武神と呼ばれるクラスメイトの川神百代に対して顔の可愛い妹と同じ顔を持つ双子の兄が挑むのだ。

「では、両者あくまで稽古という事を忘れずにネ」

川神では女が強い。
その極みが川神百代という女だ。それがクラスメイト達と多くの人間の認識だ。

「では、レーーッツ! ファーーイト!!」
「いきなり川神流無双正拳突きー!」

距離を置いて対峙していた川神百代がその距離を一瞬で詰めてきた。
……ただの右ストレートパンチだな。けど、それを必殺技までに昇華させたか。
伸びのある右ストレートを左手で捌く。
右の拳の表面を左手の掌で力の流れを右へ捌く。川神百代からすれば勢いがある右ストレートが左に流される為、バランスが崩れる、その隙を付いて腹部に蹴りを打つ。前蹴り、相手を尻餅させる為に結構な力で蹴った。
しかし、ビクともしなかったので蹴り足を利用して後ろに飛んだ。

「猪突猛進だな」
「――俄然面白くなってきたぞ!」

またしても突撃してくる川神百代を迎撃する。
闘牛士の気分だぜ。
舞う。あくまでも長引かせる為に力ではなく、技で対応する。

「川神さん相手に1秒以上もってるぞ!」

蹴り、捌く。
そして、回転して肘打ち。
受けられる。
反撃がくる。
今度は拳のラッシュだ。
それを、被弾しないよう掌で受ける。
受ける。捌く。躱す。
反撃。追撃。カウンター。
しかし、川神百代の左ストレートに裁きが間に合わない。
よって、両手で防ぐ。
威力に押されて後ろに弾き飛ばされた。

「おおっと、っと」



歓声がグラウンドを包む。

「うおー。すげぇ」
「きゃー。がんばれー」
「おおー、すごいぞー」

歓声の中でルーは久秀の強さに感心をしていた。
それでも、あくまで稽古相手としては強いと言う程度であるが。
……相手が悪すぎルネ。百代には及ばないネ。でも、これは稽古ダ。
稽古とは言え、百代の拳を受け止める、か。やるネ。



「掌が焦げるわ!」
「いいぞ。久秀。もっと力を出してみろ。
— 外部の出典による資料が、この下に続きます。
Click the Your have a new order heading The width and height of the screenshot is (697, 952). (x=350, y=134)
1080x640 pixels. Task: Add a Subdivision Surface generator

そんなんじゃないだろ」

嬉しそうにステップを踏んでいるのを見てアンタは動物かと俺は心の中でツッコんだ。

「もうちょい力込めるけど、期待するなよ!」
「ああ! 期待してるぞ! 松永久秀!」



グラウンドの喧噪は2年がいる教室まで聞こえていた。

「なんだあれ。姉さんとやりあってる人がいる」
「そして珍しく勝負になってる」

直江大和はその光景を椎名京が言ったように珍しいと思った。
そして、その相手の顔は見たことがあった。
昨日屋上であった人物だが、性別が違った。